• _YOUR ASSIGNMENT_
Output the entries that follow, word for word.

• _EXTRACTED INFORMATION_
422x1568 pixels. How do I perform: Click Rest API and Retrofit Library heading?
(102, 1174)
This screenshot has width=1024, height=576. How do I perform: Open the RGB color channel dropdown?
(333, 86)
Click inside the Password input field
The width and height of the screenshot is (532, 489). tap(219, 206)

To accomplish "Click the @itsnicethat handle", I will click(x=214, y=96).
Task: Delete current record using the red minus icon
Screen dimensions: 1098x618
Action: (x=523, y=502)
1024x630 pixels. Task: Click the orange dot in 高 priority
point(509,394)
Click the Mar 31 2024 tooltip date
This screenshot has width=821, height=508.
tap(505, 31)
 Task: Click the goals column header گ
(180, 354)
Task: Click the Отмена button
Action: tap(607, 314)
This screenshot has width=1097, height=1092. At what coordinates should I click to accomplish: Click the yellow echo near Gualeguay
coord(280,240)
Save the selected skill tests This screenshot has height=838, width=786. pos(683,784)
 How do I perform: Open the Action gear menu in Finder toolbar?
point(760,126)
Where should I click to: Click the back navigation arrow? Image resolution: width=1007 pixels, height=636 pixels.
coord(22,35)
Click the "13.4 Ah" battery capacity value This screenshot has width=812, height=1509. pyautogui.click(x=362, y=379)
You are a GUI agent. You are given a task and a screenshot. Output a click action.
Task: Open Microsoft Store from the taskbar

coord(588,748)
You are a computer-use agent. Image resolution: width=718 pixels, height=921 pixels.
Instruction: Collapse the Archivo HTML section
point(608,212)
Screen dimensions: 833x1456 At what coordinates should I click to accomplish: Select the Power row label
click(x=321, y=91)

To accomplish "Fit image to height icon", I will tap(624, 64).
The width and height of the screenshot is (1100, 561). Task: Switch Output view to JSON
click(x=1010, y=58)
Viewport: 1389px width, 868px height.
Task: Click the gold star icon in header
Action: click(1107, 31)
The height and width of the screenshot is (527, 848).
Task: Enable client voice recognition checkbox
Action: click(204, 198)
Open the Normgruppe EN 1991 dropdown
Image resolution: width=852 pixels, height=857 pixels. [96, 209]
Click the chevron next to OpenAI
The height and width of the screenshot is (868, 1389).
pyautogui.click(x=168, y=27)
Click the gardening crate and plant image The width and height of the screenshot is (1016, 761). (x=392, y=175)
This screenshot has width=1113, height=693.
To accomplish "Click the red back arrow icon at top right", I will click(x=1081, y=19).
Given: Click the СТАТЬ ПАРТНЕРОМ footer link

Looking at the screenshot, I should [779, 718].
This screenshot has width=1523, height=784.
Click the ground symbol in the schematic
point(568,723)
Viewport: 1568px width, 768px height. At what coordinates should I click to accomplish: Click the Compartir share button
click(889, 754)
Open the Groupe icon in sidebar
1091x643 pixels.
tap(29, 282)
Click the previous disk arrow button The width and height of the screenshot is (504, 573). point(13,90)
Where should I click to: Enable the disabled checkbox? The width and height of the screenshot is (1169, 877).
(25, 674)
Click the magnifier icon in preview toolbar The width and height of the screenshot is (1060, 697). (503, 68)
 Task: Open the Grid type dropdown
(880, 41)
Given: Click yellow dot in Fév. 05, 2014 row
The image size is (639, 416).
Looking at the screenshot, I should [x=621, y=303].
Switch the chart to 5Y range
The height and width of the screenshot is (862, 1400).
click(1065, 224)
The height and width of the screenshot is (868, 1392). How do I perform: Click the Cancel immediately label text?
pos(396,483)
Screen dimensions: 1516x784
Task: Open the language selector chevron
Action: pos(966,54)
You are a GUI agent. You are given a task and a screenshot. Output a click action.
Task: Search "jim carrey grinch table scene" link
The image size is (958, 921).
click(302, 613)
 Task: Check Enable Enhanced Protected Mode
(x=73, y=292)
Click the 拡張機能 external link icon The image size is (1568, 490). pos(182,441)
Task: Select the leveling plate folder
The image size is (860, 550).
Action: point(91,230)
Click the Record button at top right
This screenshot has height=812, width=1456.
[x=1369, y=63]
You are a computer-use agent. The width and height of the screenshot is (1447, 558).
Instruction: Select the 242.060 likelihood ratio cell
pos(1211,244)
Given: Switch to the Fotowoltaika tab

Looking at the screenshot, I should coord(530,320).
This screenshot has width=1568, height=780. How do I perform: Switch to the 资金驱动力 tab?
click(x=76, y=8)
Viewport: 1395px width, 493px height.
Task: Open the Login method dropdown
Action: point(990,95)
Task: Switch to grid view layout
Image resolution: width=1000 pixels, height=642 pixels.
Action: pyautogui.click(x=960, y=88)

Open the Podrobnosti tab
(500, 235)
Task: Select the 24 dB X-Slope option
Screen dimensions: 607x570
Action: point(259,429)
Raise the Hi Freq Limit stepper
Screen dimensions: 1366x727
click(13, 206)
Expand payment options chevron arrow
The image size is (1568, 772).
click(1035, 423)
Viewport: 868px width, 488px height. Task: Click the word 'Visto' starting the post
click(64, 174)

• _EXERCISE SOLUTION_
422x1568 pixels. How do I perform: Click Rest API and Retrofit Library heading?
(102, 1174)
This screenshot has width=1024, height=576. How do I perform: Open the RGB color channel dropdown?
(333, 86)
Click inside the Password input field
The width and height of the screenshot is (532, 489). tap(219, 206)

To accomplish "Click the @itsnicethat handle", I will click(x=214, y=96).
Task: Delete current record using the red minus icon
Screen dimensions: 1098x618
Action: (x=523, y=502)
1024x630 pixels. Task: Click the orange dot in 高 priority
point(509,394)
Click the Mar 31 2024 tooltip date
This screenshot has width=821, height=508.
tap(505, 31)
 Task: Click the goals column header گ
(180, 354)
Task: Click the Отмена button
Action: tap(607, 314)
This screenshot has width=1097, height=1092. At what coordinates should I click to accomplish: Click the yellow echo near Gualeguay
coord(280,240)
Save the selected skill tests This screenshot has height=838, width=786. pos(683,784)
 How do I perform: Open the Action gear menu in Finder toolbar?
point(760,126)
Where should I click to: Click the back navigation arrow? Image resolution: width=1007 pixels, height=636 pixels.
coord(22,35)
Click the "13.4 Ah" battery capacity value This screenshot has width=812, height=1509. pyautogui.click(x=362, y=379)
You are a GUI agent. You are given a task and a screenshot. Output a click action.
Task: Open Microsoft Store from the taskbar

coord(588,748)
You are a computer-use agent. Image resolution: width=718 pixels, height=921 pixels.
Instruction: Collapse the Archivo HTML section
point(608,212)
Screen dimensions: 833x1456 At what coordinates should I click to accomplish: Select the Power row label
click(x=321, y=91)

To accomplish "Fit image to height icon", I will tap(624, 64).
The width and height of the screenshot is (1100, 561). Task: Switch Output view to JSON
click(x=1010, y=58)
Viewport: 1389px width, 868px height.
Task: Click the gold star icon in header
Action: click(1107, 31)
The height and width of the screenshot is (527, 848).
Task: Enable client voice recognition checkbox
Action: click(204, 198)
Open the Normgruppe EN 1991 dropdown
Image resolution: width=852 pixels, height=857 pixels. [96, 209]
Click the chevron next to OpenAI
The height and width of the screenshot is (868, 1389).
pyautogui.click(x=168, y=27)
Click the gardening crate and plant image The width and height of the screenshot is (1016, 761). (x=392, y=175)
This screenshot has width=1113, height=693.
To accomplish "Click the red back arrow icon at top right", I will click(x=1081, y=19).
Given: Click the СТАТЬ ПАРТНЕРОМ footer link

Looking at the screenshot, I should [779, 718].
This screenshot has width=1523, height=784.
Click the ground symbol in the schematic
point(568,723)
Viewport: 1568px width, 768px height. At what coordinates should I click to accomplish: Click the Compartir share button
click(889, 754)
Open the Groupe icon in sidebar
1091x643 pixels.
tap(29, 282)
Click the previous disk arrow button The width and height of the screenshot is (504, 573). point(13,90)
Where should I click to: Enable the disabled checkbox? The width and height of the screenshot is (1169, 877).
(25, 674)
Click the magnifier icon in preview toolbar The width and height of the screenshot is (1060, 697). (503, 68)
 Task: Open the Grid type dropdown
(880, 41)
Given: Click yellow dot in Fév. 05, 2014 row
The image size is (639, 416).
Looking at the screenshot, I should [x=621, y=303].
Switch the chart to 5Y range
The height and width of the screenshot is (862, 1400).
click(1065, 224)
The height and width of the screenshot is (868, 1392). How do I perform: Click the Cancel immediately label text?
pos(396,483)
Screen dimensions: 1516x784
Task: Open the language selector chevron
Action: pos(966,54)
You are a GUI agent. You are given a task and a screenshot. Output a click action.
Task: Search "jim carrey grinch table scene" link
The image size is (958, 921).
click(302, 613)
 Task: Check Enable Enhanced Protected Mode
(x=73, y=292)
Click the 拡張機能 external link icon The image size is (1568, 490). pos(182,441)
Task: Select the leveling plate folder
The image size is (860, 550).
Action: point(91,230)
Click the Record button at top right
This screenshot has height=812, width=1456.
[x=1369, y=63]
You are a computer-use agent. The width and height of the screenshot is (1447, 558).
Instruction: Select the 242.060 likelihood ratio cell
pos(1211,244)
Given: Switch to the Fotowoltaika tab

Looking at the screenshot, I should coord(530,320).
This screenshot has width=1568, height=780. How do I perform: Switch to the 资金驱动力 tab?
click(x=76, y=8)
Viewport: 1395px width, 493px height.
Task: Open the Login method dropdown
Action: point(990,95)
Task: Switch to grid view layout
Image resolution: width=1000 pixels, height=642 pixels.
Action: pyautogui.click(x=960, y=88)

Open the Podrobnosti tab
(500, 235)
Task: Select the 24 dB X-Slope option
Screen dimensions: 607x570
Action: point(259,429)
Raise the Hi Freq Limit stepper
Screen dimensions: 1366x727
click(13, 206)
Expand payment options chevron arrow
The image size is (1568, 772).
click(1035, 423)
Viewport: 868px width, 488px height. Task: Click the word 'Visto' starting the post
click(64, 174)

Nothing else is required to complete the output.